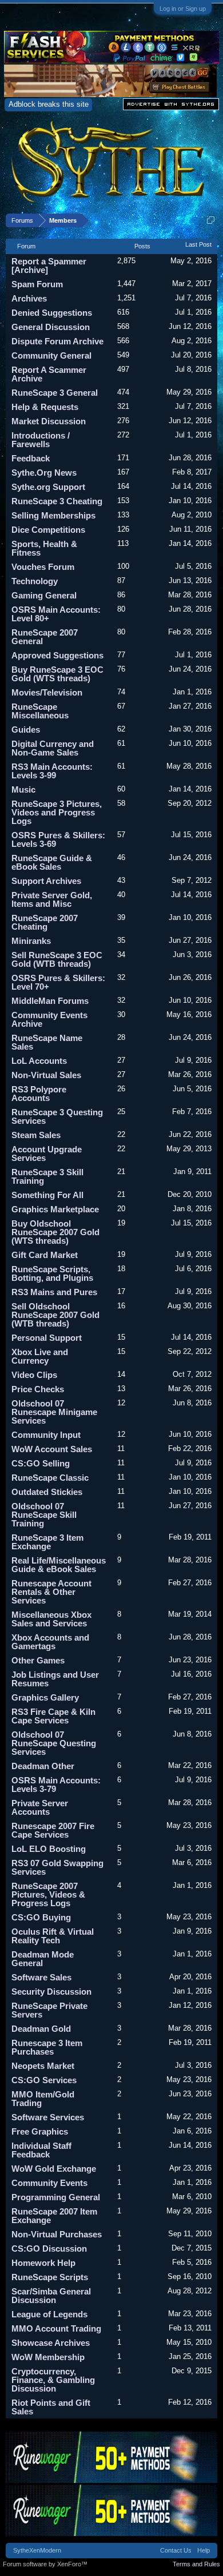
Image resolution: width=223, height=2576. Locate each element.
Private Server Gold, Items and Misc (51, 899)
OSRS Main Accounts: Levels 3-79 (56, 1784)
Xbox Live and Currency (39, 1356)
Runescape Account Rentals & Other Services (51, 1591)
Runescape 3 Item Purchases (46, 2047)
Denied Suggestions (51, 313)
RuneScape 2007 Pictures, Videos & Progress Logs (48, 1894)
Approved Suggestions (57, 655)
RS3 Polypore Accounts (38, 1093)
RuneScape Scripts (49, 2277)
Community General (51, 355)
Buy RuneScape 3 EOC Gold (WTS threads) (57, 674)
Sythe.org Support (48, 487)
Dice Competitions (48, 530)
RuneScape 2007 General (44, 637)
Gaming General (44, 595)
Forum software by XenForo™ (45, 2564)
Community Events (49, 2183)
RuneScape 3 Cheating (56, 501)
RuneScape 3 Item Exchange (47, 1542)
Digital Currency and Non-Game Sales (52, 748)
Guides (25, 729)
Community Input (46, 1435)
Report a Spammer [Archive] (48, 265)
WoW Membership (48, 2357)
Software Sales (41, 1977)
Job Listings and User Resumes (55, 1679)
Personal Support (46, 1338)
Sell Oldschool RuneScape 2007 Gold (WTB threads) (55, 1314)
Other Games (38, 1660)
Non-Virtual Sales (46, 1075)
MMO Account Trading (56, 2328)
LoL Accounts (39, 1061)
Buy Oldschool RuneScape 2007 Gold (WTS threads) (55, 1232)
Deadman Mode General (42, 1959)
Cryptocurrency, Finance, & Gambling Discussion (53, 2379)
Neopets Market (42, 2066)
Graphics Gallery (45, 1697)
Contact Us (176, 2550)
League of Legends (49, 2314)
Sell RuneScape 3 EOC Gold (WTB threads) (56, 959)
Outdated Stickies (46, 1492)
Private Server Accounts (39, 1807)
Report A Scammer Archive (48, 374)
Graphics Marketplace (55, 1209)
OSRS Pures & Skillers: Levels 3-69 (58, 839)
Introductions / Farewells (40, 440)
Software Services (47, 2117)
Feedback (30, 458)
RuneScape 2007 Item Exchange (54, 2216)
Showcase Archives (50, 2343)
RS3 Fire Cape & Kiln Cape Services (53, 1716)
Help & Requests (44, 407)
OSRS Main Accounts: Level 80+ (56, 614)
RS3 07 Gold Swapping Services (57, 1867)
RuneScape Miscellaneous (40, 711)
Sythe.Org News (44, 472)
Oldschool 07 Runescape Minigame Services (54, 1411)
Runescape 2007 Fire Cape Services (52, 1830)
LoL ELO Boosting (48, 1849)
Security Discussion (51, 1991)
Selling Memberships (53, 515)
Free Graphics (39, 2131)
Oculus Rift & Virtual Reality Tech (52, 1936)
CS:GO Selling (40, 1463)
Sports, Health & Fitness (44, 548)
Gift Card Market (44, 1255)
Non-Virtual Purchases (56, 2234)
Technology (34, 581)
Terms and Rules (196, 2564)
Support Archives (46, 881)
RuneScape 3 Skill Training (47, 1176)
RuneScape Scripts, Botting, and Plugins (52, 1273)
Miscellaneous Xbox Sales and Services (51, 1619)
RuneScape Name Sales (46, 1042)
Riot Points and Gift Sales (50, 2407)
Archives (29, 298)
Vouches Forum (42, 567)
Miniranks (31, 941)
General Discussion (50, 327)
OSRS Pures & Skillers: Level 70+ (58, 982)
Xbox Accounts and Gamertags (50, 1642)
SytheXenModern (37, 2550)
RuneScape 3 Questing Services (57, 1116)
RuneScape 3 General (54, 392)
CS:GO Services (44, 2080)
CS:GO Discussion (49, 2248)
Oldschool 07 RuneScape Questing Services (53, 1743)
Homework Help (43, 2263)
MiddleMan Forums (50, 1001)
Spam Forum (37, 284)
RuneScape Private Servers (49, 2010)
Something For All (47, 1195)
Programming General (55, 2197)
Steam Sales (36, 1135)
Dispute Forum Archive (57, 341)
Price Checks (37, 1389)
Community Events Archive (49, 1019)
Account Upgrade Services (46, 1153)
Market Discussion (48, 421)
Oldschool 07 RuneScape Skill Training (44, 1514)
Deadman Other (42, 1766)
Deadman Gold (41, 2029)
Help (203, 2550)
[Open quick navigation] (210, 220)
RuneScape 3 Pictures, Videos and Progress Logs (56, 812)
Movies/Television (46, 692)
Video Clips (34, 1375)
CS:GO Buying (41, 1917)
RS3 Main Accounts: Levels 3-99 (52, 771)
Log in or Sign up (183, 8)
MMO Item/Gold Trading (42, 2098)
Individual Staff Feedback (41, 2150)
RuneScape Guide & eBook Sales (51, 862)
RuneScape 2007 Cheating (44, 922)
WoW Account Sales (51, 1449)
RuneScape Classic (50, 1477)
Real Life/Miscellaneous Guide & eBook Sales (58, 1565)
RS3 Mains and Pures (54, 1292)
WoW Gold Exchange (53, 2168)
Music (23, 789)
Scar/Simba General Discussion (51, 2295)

* * * * * * * * *

Look above for the line holding "CS:GO Selling (40, 1463)". Print it and every line after it, exactly, through the line holding "RuneScape 3 Skill Training (47, 1176)".

• **EXERCISE RESULT**
CS:GO Selling (40, 1463)
Sports, Health & Fitness (44, 548)
Gift Card Market (44, 1255)
Non-Virtual Purchases (56, 2234)
Technology (34, 581)
Terms and Rules (196, 2564)
Support Archives (46, 881)
RuneScape 3 Skill Training (47, 1176)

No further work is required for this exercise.